Passage consists of a staircase with five steps under the water. As time passes, these steps will appear, one by one, until they are entirely above water. Each step is of a height that corresponds to one generation. Accordingly, my grandchildren’s step is two steps down, and if I were to carry on downwards, I would reach that which lies beyond my lifetime.
Just over a century ago, the French philosopher Henri Bergson described the future as an undercurrent of the surface of the present. As this current moves, the surface is rippled, and when the surface is broken, this affects the undercurrent. Bergson’s reasoning reminds us of the complexity of Löfström’s work of art. Standing at its top, we can guess what it will be like to walk down the steps. Mean while, expectations change with every step we take, especially if we are reminded that the future will also be the past. The steps we leave behind are already, albeit slowly, on their way out of the water.
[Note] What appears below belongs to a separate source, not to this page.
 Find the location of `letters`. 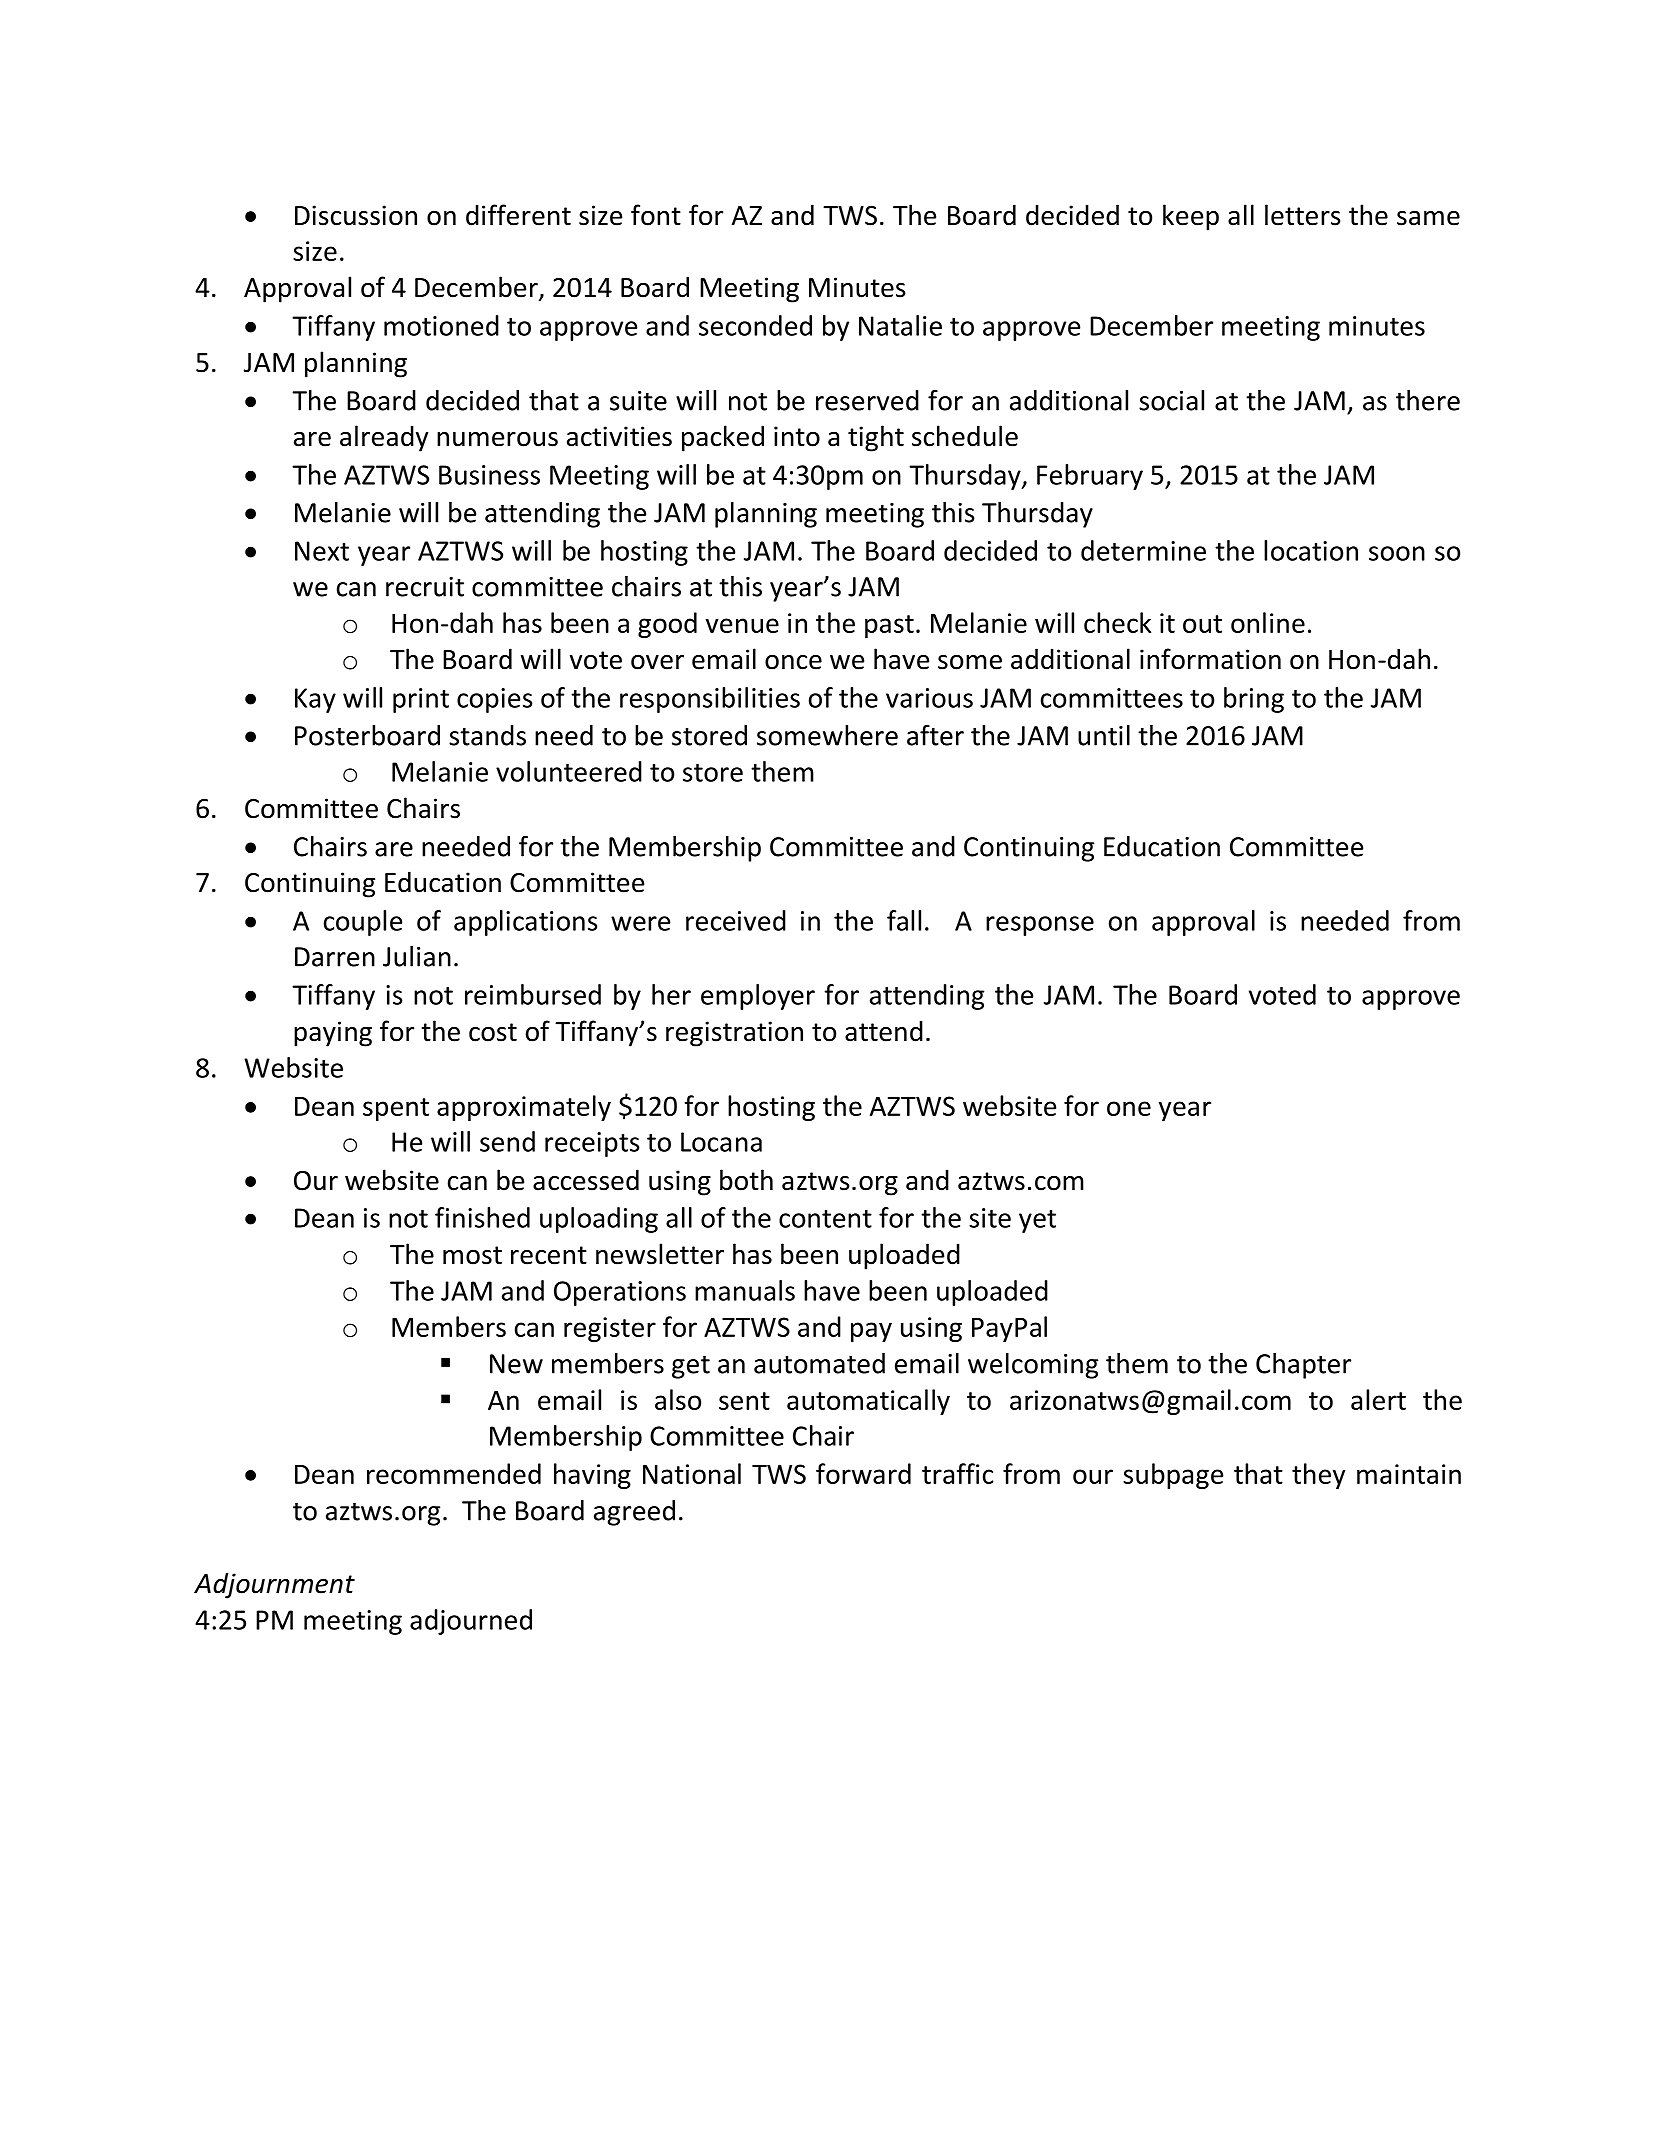

letters is located at coordinates (1302, 215).
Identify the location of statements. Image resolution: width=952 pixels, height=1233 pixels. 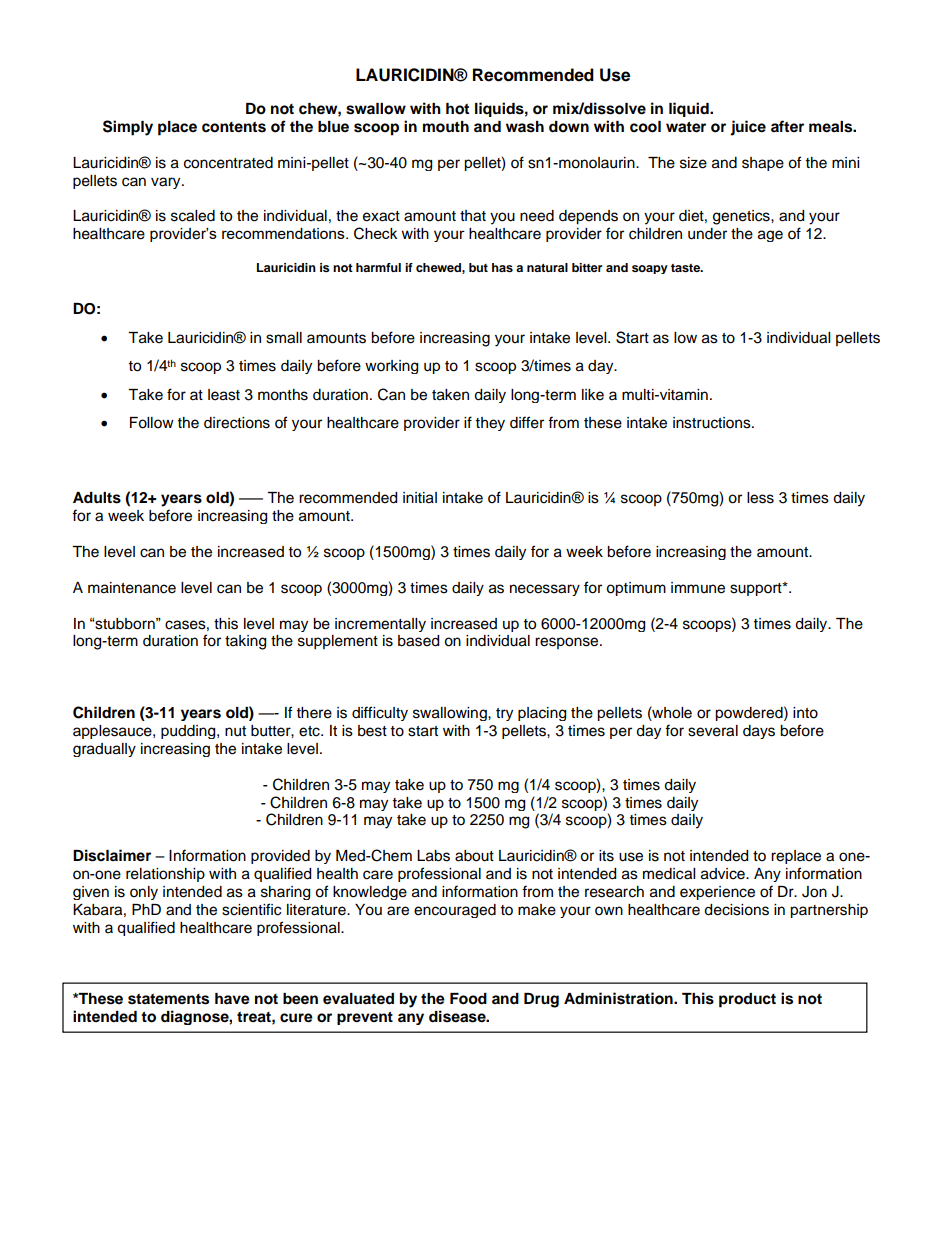
(168, 999).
This movement shows how the work balances our different senses against one another. The physical experience is set against the desire of the eye and mind to understand and interpret. As we look down the steps, we think of what it will feel like to tread on the steps of future generations. But when we actually step on them, we experience entirely different dimensions of time – a time that is tactile, warm or cold, wet and immediate.
Cut in granite, Passage is both manifest and poetic, a place – deep in the current of time.